● What the task requires:
Find "Viewport: 806px width, 452px height." in the listing below, then set down only that line and each later line, unchanged, leaving out pictures.
————————
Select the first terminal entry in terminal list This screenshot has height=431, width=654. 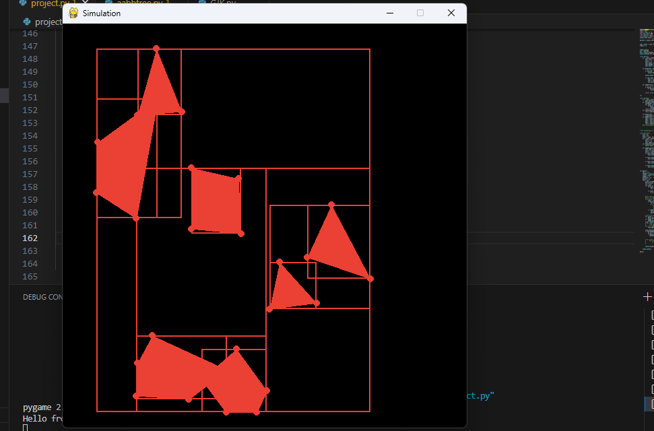tap(653, 315)
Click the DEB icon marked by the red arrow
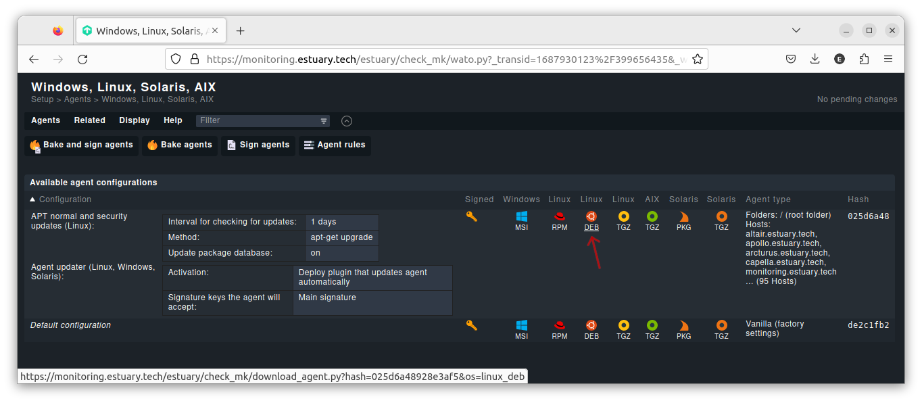This screenshot has width=922, height=403. pyautogui.click(x=591, y=218)
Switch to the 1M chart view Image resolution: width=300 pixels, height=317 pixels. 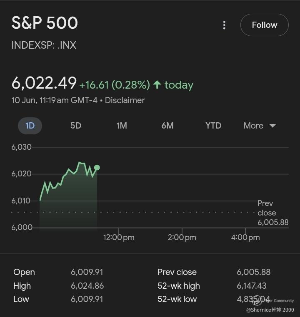click(122, 126)
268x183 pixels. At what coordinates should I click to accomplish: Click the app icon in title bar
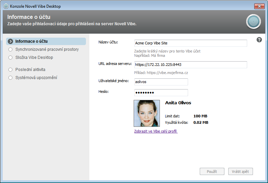pos(6,6)
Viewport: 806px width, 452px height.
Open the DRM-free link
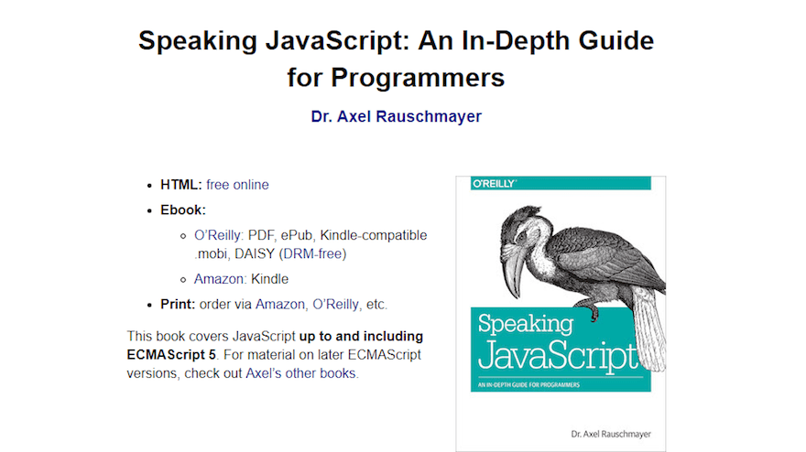pyautogui.click(x=312, y=253)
————————
● Final answer:
Viewport: 806px width, 452px height.
Open the DRM-free link
pyautogui.click(x=312, y=253)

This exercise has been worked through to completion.